That’s not the only investigation into Trump that remained ongoing at the time Mueller closed up shop. The investigation into a suspected infusion of millions from an Egyptian bank during September 2016 continued (per CNN’s reporting) until July 2020, which is why reference to it is redacted in the June 2020 Mueller Report but not the September 2020 one. I noted both these ongoing investigations in real time.

The Mueller Report also doesn’t address the pardon discussions with Julian Assange, even though that was included among Mueller’s questions to Trump.

So contrary to popular belief, Volume II does not address the totality of Trump’s criminal exposure.

That ought to change how people understand the obstruction discussion in Volume II. For all the show of whether or not Mueller could make a charging decision about Trump, the discussion provably did not include the totality of crimes Mueller considered with Trump.

All the more so given the kinds of obstructive acts described in Volume II. The biggest tip-off that this volume was about something other than criminal obstruction charges, in my opinion, is the discussion of Trump’s lies about the June 9 meeting in Trump Tower. As Jurecic’s heat map, her extended analysis, and my own analysis at the time show, the case that this was obstruction was weak. “Mueller spent over eight pages laying out whether Trump’s role in crafting a deceitful statement about the June 9 meeting was obstruction of justice when, according to the report’s analysis of obstruction of justice, it was not even a close call.” At the time, I suggested Mueller included it because it explained what Trump was trying to cover up with his other obstructive actions during the same months. But I think the centrality of Vladimir Putin involvement in Trump’s deceitful statement — which gets no mention in the Report, even though the Report elsewhere cites the NYT interview where that was first revealed — suggests something else about this incident. Because of how our Constitution gives primacy in foreign affairs to the President, DOJ would have a very hard time charging the President for conversations he had with a foreign leader (Trump’s Ukraine extortion was slightly different because Trump refused to inform Congress of his decision to blow off their appropriation instructions). But Congress would (in a normal time, should) have no difficulty holding the President accountable for colluding with a foreign leader to invent a lie to wield during a criminal investigation. Trump’s June 9 meeting lie is impeachable; it is not prosecutable.

DATA EXTRACT:

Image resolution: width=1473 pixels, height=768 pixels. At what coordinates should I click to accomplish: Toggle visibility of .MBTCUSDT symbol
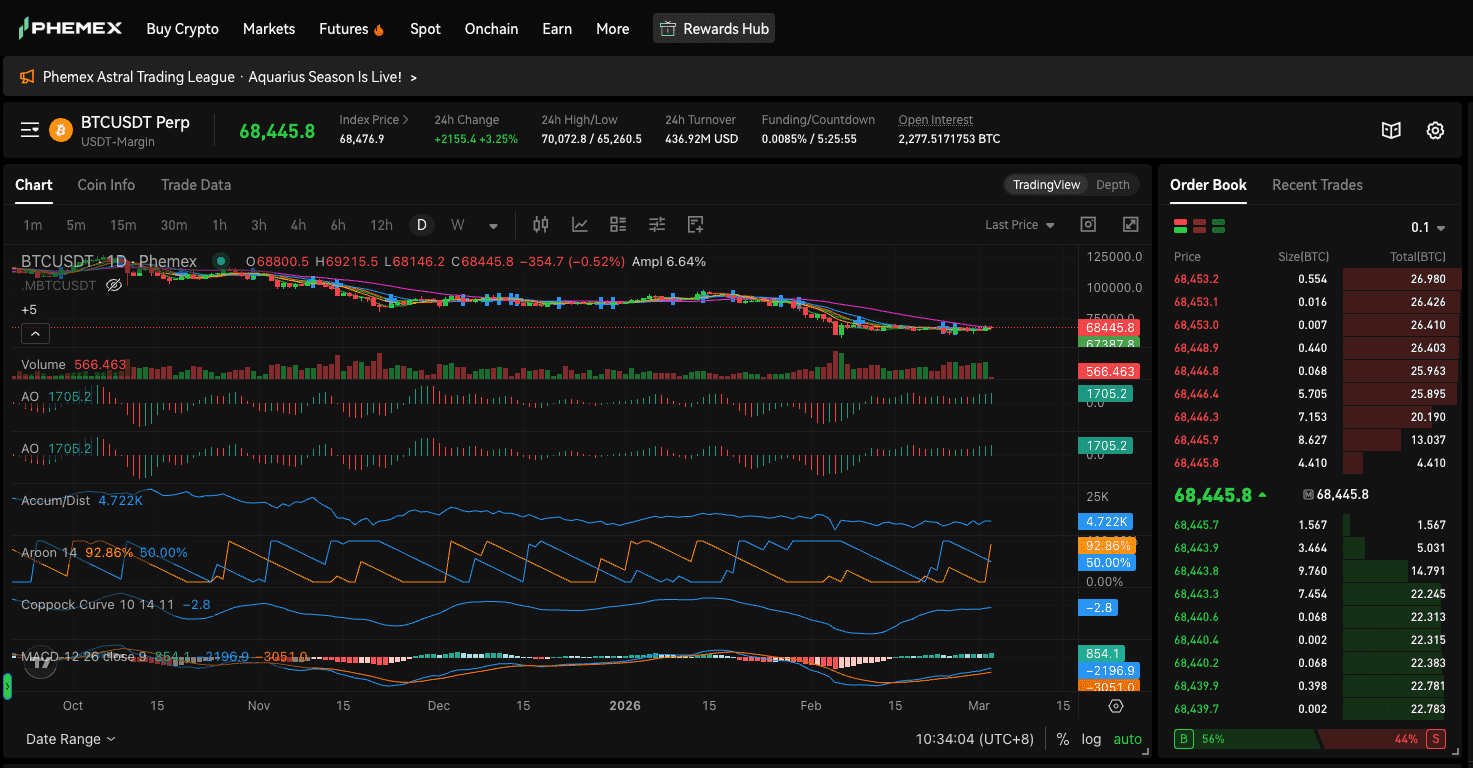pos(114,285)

PROMPT 1: List every date in the Mueller Report commentary that gives both a month and a year.
PROMPT 2: Carry on writing the Mueller Report commentary from its last sentence.

RESULT 1: September 2016, July 2020, June 2020, September 2020

RESULT 2:
Similarly, several of the other obstructive acts — asking Comey to confirm there was no investigation into him, firing Comey, and threatening to fire Mueller — would likewise be far easier for Congress to punish than for DOJ to, because of how expansively we define the President’s authority.

That is, these ten obstructive acts are best understood, in my opinion, as charges for Congress to impeach, not for DOJ to prosecute. The obstruction section — packaged up separately from discussion of the other criminal investigations into Trump — was an impeachment referral, not a criminal referral. I think Mueller may have had a naive belief that Congress would be permitted to consider those charges for impeachment, such an effort would succeed, and that would leave DOJ free to continue the other more serious criminal investigation into Trump.

It didn’t happen.

But that doesn’t change that a number of these obstructive acts are more appropriate for Congress to punish than for DOJ to.

Bill Barr did irreparable damage to half of these obstruction charges

Bill Barr, of course, had other things in mind.

Those wailing that Garland is doing nothing in the face of imminently expiring obstruction statutes of limitation appear to have completely forgotten all the things Billy Barr did to make sure those obstruction charges could not be prosecuted as they existed when Mueller released his report.

That effort started with Barr’s declination of the obstruction charges.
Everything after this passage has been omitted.